The dataset called CESNET-TimeSeries24 was collected by long-term monitoring of selected statistical metrics for 40 weeks for each IP address on the ISP network CESNET3 (Czech Education and Science Network). The dataset encompasses network traffic from more than 275,000 active IP addresses, assigned to a wide variety of devices, including office computers, NATs, servers, WiFi routers, honeypots, and video-game consoles found in dormitories. Moreover, the dataset is also rich in network anomaly types since it contains all types of anomalies, ensuring a comprehensive evaluation of anomaly detection methods.Last but not least, the CESNET-TimeSeries24 dataset provides traffic time series on institutional and IP subnet levels to cover all possible anomaly detection or forecasting scopes. Overall, the time series dataset was created from the 66 billion IP flows that contain 4 trillion packets that carry approximately 3.7 petabytes of data. The CESNET-TimeSeries24 dataset is a complex real-world dataset that will finally bring insights into the evaluation of forecasting models in real-world environments.

Please cite the usage of our dataset as:

Koumar, J., Hynek, K., Čejka, T. et al. CESNET-TimeSeries24: Time Series Dataset for Network Traffic Anomaly Detection and Forecasting. Sci Data 12, 338 (2025). https://doi.org/10.1038/s41597-025-04603-x@Article{cesnettimeseries24, author={Koumar, Josef and Hynek, Karel and {\v{C}}ejka, Tom{\'a}{\v{s}} and {\v{S}}i{\v{s}}ka, Pavel}, title={CESNET-TimeSeries24: Time Series Dataset for Network Traffic Anomaly Detection and Forecasting}, journal={Scientific Data}, year={2025}, month={Feb}, day={26}, volume={12}, number={1}, pages={338}, issn={2052-4463}, doi={10.1038/s41597-025-04603-x}, url={https://doi.org/10.1038/s41597-025-04603-x}}

Time series

We create evenly spaced time series for each IP address by aggregating IP flow records into time series datapoints. The created datapoints represent the behavior of IP addresses within a defined time window of 10 minutes. The vector of time-series metrics v_{ip, i} describes the IP address ip in the i-th time window. Thus, IP flows for vector v_{ip, i} are captured in time windows starting at t_i and ending at t_{i+1}. The time series are built from these datapoints.

Datapoints created by the aggregation of IP flows contain the following time-series metrics:

Simple volumetric metrics: the number of IP flows, the number of packets, and the transmitted data size (i.e. number of bytes)

Unique volumetric metrics: the number of unique destination IP addresses, the number of unique destination Autonomous System Numbers (ASNs), and the number of unique destination transport layer ports. The aggregation of \textit{Unique volumetric metrics} is memory intensive since all unique values must be stored in an array. We used a server with 41 GB of RAM, which was enough for 10-minute aggregation on the ISP network.

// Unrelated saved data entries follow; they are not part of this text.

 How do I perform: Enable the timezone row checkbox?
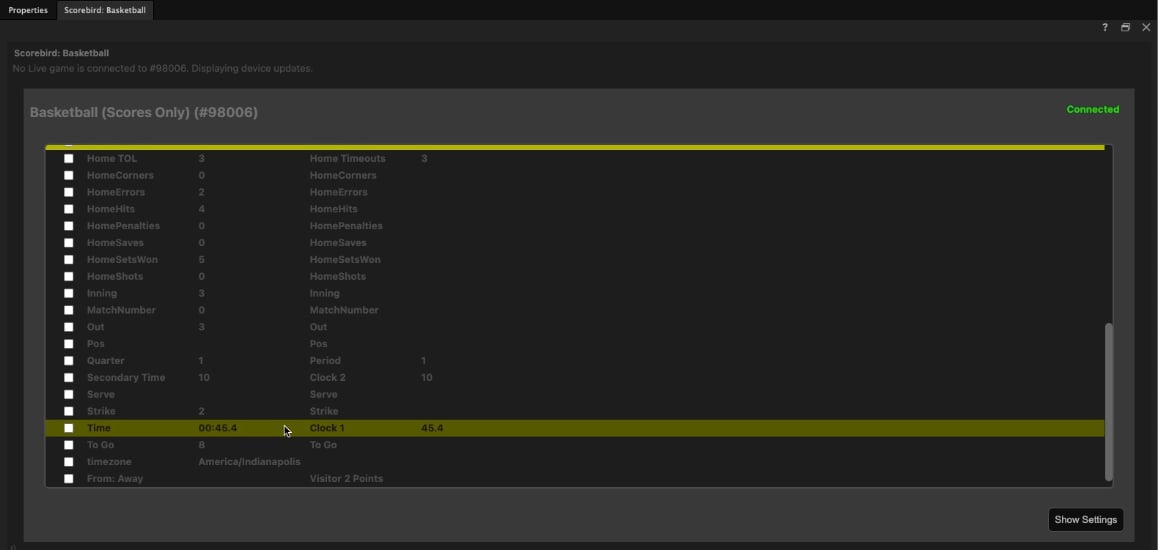pyautogui.click(x=69, y=462)
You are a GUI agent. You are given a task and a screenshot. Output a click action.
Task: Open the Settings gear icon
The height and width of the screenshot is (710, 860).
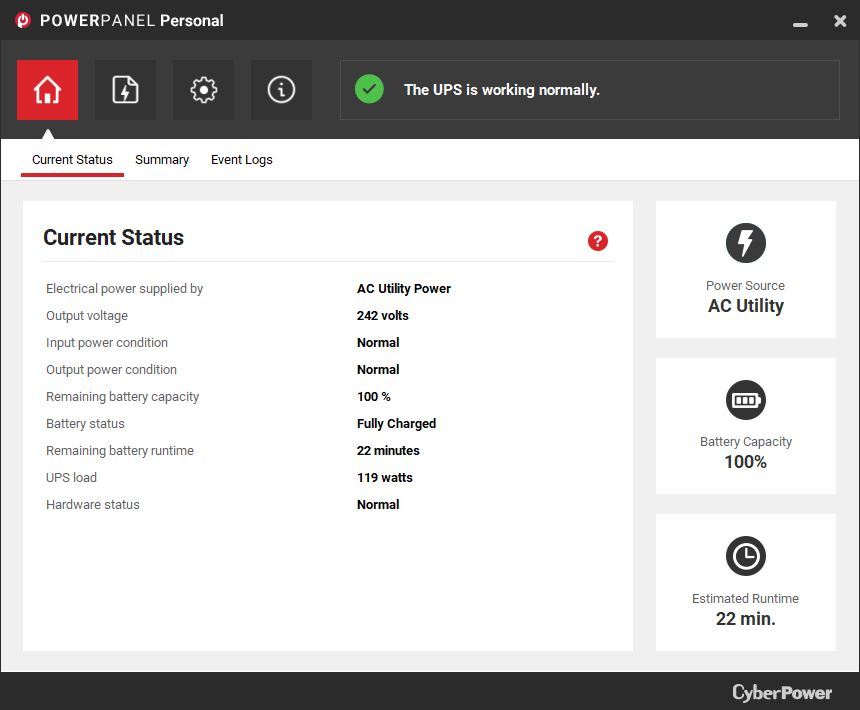click(203, 89)
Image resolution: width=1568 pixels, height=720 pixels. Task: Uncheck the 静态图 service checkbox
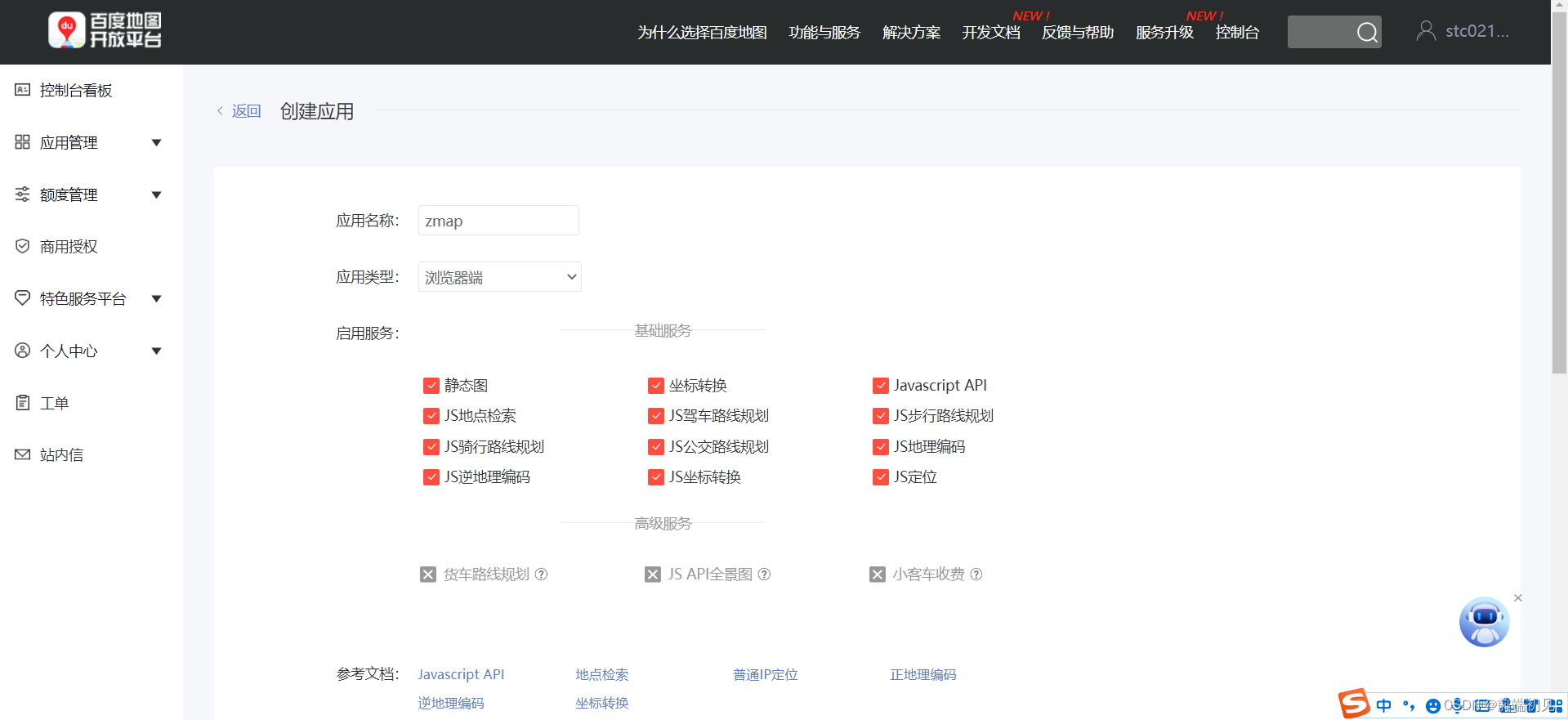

Ratios metrics: the ratio of UDP/TCP packets, the ratio of UDP/TCP transmitted data size, the direction ratio of packets, and the direction ratio of transmitted data size

Average metrics: the average flow duration, and the average Time To Live (TTL)

Multiple time aggregation: The original datapoints in the dataset are aggregated by 10 minutes of network traffic. The size of the aggregation interval influences anomaly detection procedures, mainly the training speed of the detection model. However, the 10-minute intervals can be too short for longitudinal anomaly detection methods. Therefore, we added two more aggregation intervals to the datasets--1 hour and 1 day.

Time series of institutions: We identify 283 institutions inside the CESNET3 network. These time series aggregated per each institution ID provide a view of the institution's data.

Time series of institutional subnets: We identify 548 institution subnets inside the CESNET3 network. These time series aggregated per each institution ID provide a view of the institution subnet's data.

Data Records

The file hierarchy is described below:

cesnet-timeseries24/

|- institution_subnets/ | |- agg_10_minutes/.csv | |- agg_1_hour/.csv | |- agg_1_day/.csv | |- identifiers.csv |- institutions/ | |- agg_10_minutes/.csv | |- agg_1_hour/.csv | |- agg_1_day/.csv | |- identifiers.csv |- ip_addresses_full/ | |- agg_10_minutes//.csv | |- agg_1_hour//.csv | |- agg_1_day//.csv | |- identifiers.csv |- ip_addresses_sample/ | |- agg_10_minutes/.csv | |- agg_1_hour/.csv | |- agg_1_day/.csv | |- identifiers.csv |- times/ | |- times_10_minutes.csv | |- times_1_hour.csv | |- times_1_day.csv |- ids_relationship.csv |- weekends_and_holidays.csv

The following list describes time series data fields in CSV files:

id_time: Unique identifier for each aggregation interval within the time series, used to segment the dataset into specific time periods for analysis.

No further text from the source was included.